◆ **Directions**: Copy out the items below without any change, from the line containing "808x732 pixels." through the end of the items.

══════════

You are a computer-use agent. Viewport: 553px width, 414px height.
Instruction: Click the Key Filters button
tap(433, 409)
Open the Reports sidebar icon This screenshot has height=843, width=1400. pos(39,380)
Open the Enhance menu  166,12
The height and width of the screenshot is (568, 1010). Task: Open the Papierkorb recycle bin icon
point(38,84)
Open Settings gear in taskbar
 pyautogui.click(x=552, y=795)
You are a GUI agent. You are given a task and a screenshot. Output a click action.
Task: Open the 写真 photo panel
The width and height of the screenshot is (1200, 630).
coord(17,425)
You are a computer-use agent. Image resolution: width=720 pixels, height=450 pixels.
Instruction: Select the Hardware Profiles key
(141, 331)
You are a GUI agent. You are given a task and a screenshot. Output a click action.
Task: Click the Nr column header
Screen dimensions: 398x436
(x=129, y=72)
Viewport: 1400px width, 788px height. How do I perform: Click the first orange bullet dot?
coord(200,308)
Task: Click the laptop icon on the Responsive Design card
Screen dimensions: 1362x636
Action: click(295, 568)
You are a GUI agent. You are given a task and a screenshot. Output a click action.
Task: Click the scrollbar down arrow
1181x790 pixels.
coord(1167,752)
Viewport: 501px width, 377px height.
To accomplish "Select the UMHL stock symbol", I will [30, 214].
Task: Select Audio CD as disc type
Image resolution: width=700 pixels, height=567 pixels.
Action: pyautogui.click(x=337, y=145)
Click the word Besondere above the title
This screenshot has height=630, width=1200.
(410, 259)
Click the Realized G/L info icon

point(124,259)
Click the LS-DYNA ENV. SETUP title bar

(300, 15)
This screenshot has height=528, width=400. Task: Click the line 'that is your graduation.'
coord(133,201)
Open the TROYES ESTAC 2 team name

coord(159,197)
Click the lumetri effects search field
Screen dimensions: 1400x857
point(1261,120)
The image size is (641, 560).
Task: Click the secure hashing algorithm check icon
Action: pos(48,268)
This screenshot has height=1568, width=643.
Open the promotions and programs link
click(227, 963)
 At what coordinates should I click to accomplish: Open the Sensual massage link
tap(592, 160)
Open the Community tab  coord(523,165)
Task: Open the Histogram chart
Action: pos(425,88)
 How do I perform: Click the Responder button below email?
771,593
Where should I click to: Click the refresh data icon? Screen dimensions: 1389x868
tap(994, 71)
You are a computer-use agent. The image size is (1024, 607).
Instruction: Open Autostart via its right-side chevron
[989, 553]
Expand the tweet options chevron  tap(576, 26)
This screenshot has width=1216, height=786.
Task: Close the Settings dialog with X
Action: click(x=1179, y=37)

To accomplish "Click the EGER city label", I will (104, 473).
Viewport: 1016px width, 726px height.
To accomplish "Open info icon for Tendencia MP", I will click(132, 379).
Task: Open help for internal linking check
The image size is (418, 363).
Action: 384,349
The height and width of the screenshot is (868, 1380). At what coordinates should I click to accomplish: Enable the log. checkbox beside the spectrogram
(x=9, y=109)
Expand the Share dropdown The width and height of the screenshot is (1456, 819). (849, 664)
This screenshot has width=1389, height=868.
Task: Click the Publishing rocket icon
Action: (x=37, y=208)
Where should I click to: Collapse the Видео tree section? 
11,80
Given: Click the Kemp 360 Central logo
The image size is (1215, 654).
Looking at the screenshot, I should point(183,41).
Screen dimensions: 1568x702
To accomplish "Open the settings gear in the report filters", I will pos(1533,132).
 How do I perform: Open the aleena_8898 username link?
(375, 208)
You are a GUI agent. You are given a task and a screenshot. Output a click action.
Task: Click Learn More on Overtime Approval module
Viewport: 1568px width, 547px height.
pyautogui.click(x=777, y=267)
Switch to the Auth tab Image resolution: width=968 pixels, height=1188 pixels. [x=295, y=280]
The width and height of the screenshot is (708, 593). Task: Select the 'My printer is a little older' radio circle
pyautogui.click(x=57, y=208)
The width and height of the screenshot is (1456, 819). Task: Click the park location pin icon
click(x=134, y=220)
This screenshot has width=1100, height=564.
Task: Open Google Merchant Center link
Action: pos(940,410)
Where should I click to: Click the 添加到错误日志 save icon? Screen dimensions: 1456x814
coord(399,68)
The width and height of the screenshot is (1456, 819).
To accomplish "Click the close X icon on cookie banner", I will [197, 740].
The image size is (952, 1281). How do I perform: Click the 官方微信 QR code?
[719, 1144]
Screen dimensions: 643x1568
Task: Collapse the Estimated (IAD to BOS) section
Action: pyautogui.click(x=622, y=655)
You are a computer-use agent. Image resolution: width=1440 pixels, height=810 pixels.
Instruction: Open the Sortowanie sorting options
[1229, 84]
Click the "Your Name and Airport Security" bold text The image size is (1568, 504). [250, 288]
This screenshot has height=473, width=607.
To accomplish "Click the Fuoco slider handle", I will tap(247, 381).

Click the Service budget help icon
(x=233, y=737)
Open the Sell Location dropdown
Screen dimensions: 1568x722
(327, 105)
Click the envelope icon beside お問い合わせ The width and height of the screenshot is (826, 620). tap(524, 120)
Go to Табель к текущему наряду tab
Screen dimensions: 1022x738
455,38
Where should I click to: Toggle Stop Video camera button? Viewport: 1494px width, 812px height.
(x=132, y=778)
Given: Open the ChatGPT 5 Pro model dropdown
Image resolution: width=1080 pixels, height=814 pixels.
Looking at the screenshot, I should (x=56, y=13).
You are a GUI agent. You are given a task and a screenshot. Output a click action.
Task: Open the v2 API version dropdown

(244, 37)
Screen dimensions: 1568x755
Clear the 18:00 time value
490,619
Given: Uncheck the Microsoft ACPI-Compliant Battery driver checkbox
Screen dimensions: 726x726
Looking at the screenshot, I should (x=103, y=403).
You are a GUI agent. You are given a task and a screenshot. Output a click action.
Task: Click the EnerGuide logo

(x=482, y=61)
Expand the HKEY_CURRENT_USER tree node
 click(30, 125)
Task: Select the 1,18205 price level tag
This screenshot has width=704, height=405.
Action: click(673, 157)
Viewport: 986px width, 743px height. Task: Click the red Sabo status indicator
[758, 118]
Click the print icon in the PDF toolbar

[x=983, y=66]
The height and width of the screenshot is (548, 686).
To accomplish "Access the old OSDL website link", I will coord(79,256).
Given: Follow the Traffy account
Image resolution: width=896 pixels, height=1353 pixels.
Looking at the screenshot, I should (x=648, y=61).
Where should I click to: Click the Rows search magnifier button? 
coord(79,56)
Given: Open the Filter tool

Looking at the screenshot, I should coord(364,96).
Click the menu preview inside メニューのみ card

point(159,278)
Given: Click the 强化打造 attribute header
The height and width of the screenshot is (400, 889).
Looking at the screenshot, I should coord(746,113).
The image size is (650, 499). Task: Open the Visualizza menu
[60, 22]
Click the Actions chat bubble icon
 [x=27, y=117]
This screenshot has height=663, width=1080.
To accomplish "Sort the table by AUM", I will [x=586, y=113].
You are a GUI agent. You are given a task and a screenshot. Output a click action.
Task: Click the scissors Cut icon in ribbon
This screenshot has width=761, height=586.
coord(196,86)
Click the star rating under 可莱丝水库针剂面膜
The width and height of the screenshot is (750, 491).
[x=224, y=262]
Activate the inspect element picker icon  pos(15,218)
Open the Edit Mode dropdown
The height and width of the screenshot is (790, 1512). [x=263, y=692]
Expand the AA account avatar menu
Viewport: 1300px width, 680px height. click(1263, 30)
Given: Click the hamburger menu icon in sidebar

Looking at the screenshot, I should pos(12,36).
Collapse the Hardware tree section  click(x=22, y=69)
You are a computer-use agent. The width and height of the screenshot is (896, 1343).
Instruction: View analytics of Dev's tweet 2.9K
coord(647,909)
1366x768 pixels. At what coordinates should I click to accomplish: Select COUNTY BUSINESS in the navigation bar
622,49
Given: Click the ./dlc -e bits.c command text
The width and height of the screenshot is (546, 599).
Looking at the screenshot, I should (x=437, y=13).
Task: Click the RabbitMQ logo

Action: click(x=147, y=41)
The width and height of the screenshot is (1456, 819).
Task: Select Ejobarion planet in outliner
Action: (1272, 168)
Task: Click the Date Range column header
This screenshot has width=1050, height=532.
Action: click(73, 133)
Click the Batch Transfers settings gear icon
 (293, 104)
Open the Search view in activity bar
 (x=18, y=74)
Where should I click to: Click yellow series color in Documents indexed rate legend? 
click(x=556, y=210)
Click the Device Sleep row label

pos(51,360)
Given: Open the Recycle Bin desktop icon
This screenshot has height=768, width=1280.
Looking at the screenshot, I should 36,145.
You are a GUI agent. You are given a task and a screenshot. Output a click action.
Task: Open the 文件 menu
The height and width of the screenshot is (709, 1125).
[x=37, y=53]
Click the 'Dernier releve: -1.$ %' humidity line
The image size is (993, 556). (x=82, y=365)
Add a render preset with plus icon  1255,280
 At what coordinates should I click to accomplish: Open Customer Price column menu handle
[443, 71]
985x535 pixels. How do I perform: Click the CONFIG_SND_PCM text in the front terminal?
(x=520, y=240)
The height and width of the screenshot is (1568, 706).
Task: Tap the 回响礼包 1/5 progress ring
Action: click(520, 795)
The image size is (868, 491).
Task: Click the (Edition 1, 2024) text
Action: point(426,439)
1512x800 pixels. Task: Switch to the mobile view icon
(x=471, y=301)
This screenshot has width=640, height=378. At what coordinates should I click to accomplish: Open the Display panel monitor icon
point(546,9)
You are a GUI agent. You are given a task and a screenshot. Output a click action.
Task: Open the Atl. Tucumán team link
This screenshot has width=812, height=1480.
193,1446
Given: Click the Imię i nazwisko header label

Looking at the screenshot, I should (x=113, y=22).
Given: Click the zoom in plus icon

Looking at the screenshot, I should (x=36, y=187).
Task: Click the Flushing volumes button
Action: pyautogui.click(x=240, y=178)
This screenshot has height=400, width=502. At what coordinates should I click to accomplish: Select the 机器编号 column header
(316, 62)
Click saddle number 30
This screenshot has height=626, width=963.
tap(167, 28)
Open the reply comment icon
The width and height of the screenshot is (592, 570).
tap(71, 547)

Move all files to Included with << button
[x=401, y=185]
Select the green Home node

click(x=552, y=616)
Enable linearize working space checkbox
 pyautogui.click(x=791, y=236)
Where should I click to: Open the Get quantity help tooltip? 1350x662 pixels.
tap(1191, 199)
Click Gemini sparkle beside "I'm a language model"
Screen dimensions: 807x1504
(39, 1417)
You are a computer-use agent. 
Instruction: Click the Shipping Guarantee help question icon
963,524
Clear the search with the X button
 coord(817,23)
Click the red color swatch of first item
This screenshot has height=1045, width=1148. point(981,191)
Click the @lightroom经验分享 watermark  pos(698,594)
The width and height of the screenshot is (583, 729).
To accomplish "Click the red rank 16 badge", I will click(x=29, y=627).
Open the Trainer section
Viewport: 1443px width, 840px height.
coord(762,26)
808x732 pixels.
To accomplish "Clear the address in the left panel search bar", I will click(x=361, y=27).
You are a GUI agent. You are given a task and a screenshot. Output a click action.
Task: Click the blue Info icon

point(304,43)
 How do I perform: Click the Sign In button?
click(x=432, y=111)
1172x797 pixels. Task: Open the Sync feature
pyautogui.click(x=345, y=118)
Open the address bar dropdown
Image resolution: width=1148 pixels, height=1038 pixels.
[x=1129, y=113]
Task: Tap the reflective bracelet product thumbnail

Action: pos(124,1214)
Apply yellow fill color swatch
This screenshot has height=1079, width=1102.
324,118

══════════

◆ **Full answer**:
808x732 pixels.
To accomplish "Clear the address in the left panel search bar", I will click(x=361, y=27).
You are a GUI agent. You are given a task and a screenshot. Output a click action.
Task: Click the blue Info icon

point(304,43)
 How do I perform: Click the Sign In button?
click(x=432, y=111)
1172x797 pixels. Task: Open the Sync feature
pyautogui.click(x=345, y=118)
Open the address bar dropdown
Image resolution: width=1148 pixels, height=1038 pixels.
[x=1129, y=113]
Task: Tap the reflective bracelet product thumbnail

Action: pos(124,1214)
Apply yellow fill color swatch
This screenshot has height=1079, width=1102.
324,118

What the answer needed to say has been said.